> [Provided passage]
Yes, this is going to be problematic. The created temp array will be private and allocated on the stack, which can lead to stack overflows (the device stack is very small). Now I’m not 100% that this is the complete problem here, but I’d recommend avoiding this syntax and use the “c” array instead. Especially since you don’t want the temp array to be private.

For the “vec” version, what’s happening is that for this section, the compiler is splitting each line into it’s own kernel. However, the “integrate” line can’t be parallelized so a serial kernel is created. Given there’s only one thread when it enters the vector routine, which is expecting 32 threads, only 1/32 of the reduction is getting computed. Better to more the kernels region inside of “integrate_vec” so it can be parallelized.

Hope this helps,
Mat

Thanks Mat,

To clarify the second point - I think I understand. I see the following from Minfo=accel

integrate_vec:
     20, Generating NVIDIA GPU code
         26, !$acc loop vector ! threadidx%x
             Generating implicit reduction(+:y$r)
             Vector barrier inserted for vector loop reduction
     26, Loop is parallelizable
...
test_vec:
    142, Generating enter data create(b(:),c(:),a(:))
    143, Generating present(a(:),b(:),c(:))
    144, Loop is parallelizable
         Generating NVIDIA GPU code
        144, !$acc loop gang, vector(128) ! blockidx%x threadidx%x
    145, Generating present(a(:),c(:),b(:))
         Loop is parallelizable
         Generating NVIDIA GPU code
        145, !$acc loop gang, vector(32) ! blockidx%x threadidx%x
    146, Loop is parallelizable
         Generating NVIDIA GPU code
        146, !$acc loop gang, vector(32) ! blockidx%x threadidx%x
    147, Accelerator serial kernel generated
         Generating NVIDIA GPU code
    149, Generating exit data delete(c(:),b(:),a(:))

I saw the reduction in integrate_vec but did not notice or appreciate the serial kernel on line 147. What I really want it to do is “use all threads” in integrate_vec, but it doesn’t look like this can be done? Is this a limitation of the routine construct?

The CUDA kernel launch controls the schedule (i.e. the number of blocks/gang and threads/vectors). In OpenACC this corresponds to the compute constructs, “kernels” and “parallel”.

With “kernels”, the compiler needs to find the parallelization itself. It’s why “kernels” will work with array syntax, but here the parallelism is hidden away in the routine so it doesn’t know what to parallelize.

Now you can fake it by adding a DO loop with a trip count of one, then there will something in the kernels construct that can be parallelized, but you’d still only be using 32 threads.

Alternately, you could put the call in a “parallel” region, where you can express what parallelism to use, but again, there will only be 32 threads.

You’re much better off moving the kernels construct into the routine so it can parallelize across all million elements.

If you set the environment variable NV_ACC_TIME=1, you’ll get a quick profile from the OpenACC runtime. On my system adding the DO or using “parallel” takes about 6400 ms since there’s only 32 threads. While moving the kernels construct into the routine drops the time to 12ms given it’s now using about a million threads.

The other option is to use the flag “-Minline=reshape” so integrate_vec gets inlined into the kernels region and the compiler can now “see” the parallelization. But this is no different than your manually inlined version and inlining can be fickle, so I don’t like relying on it.

Thanks, I was hoping not to do that since it is surrounded by other kernels operations. So that would mean I have to end the kernels, make the function call, then start a new kernels. Which is not the worst thing, but I was hoping the routine clause could be more transparent.

> [Dataset content]
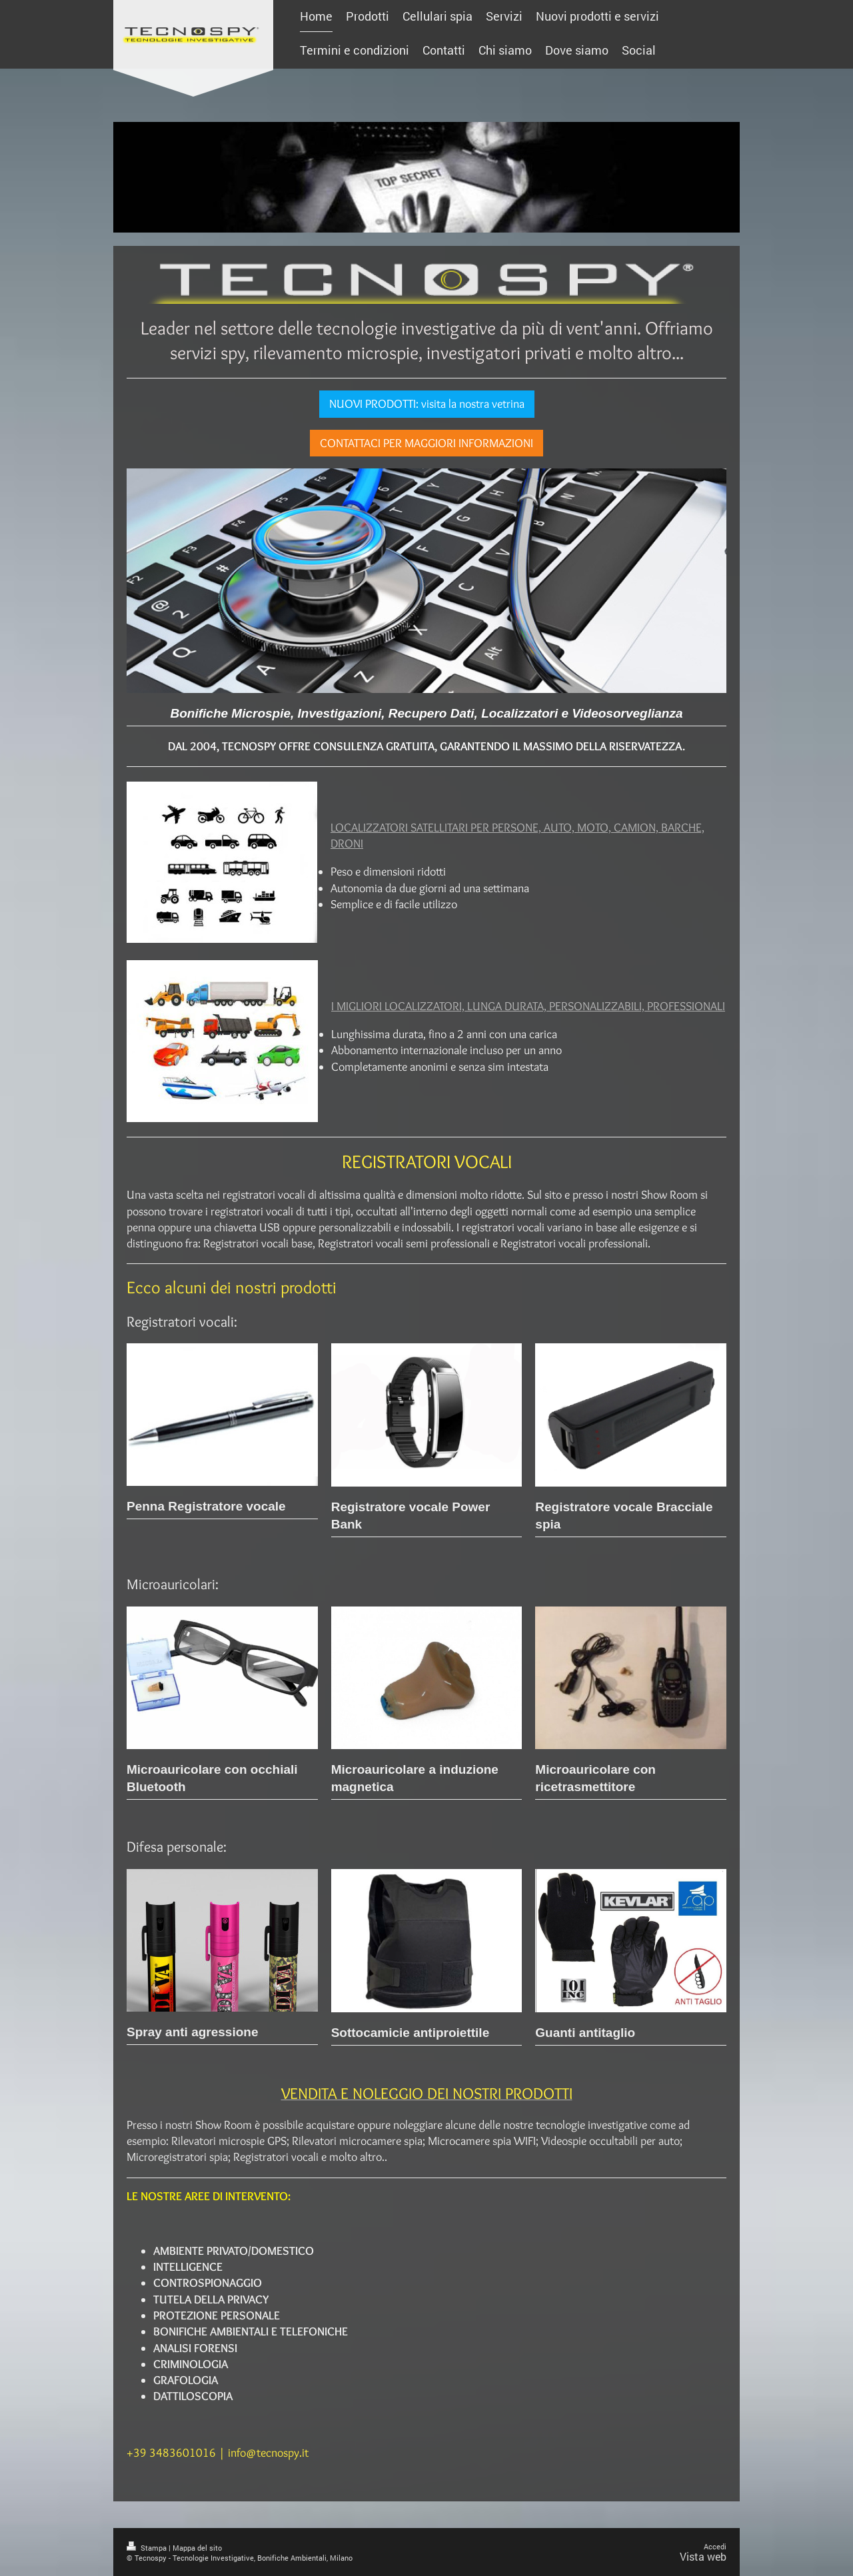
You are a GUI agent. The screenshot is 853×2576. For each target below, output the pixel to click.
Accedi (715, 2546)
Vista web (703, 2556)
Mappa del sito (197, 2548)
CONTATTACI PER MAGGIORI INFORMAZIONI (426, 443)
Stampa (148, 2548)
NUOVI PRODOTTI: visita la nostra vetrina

> [Prompt] From the OpenACC thread above, copy word for word the part that opens with "Yes, this is" and closes with "can be parallelized.".

> [Complete response]
Yes, this is going to be problematic. The created temp array will be private and allocated on the stack, which can lead to stack overflows (the device stack is very small). Now I’m not 100% that this is the complete problem here, but I’d recommend avoiding this syntax and use the “c” array instead. Especially since you don’t want the temp array to be private.

For the “vec” version, what’s happening is that for this section, the compiler is splitting each line into it’s own kernel. However, the “integrate” line can’t be parallelized so a serial kernel is created. Given there’s only one thread when it enters the vector routine, which is expecting 32 threads, only 1/32 of the reduction is getting computed. Better to more the kernels region inside of “integrate_vec” so it can be parallelized.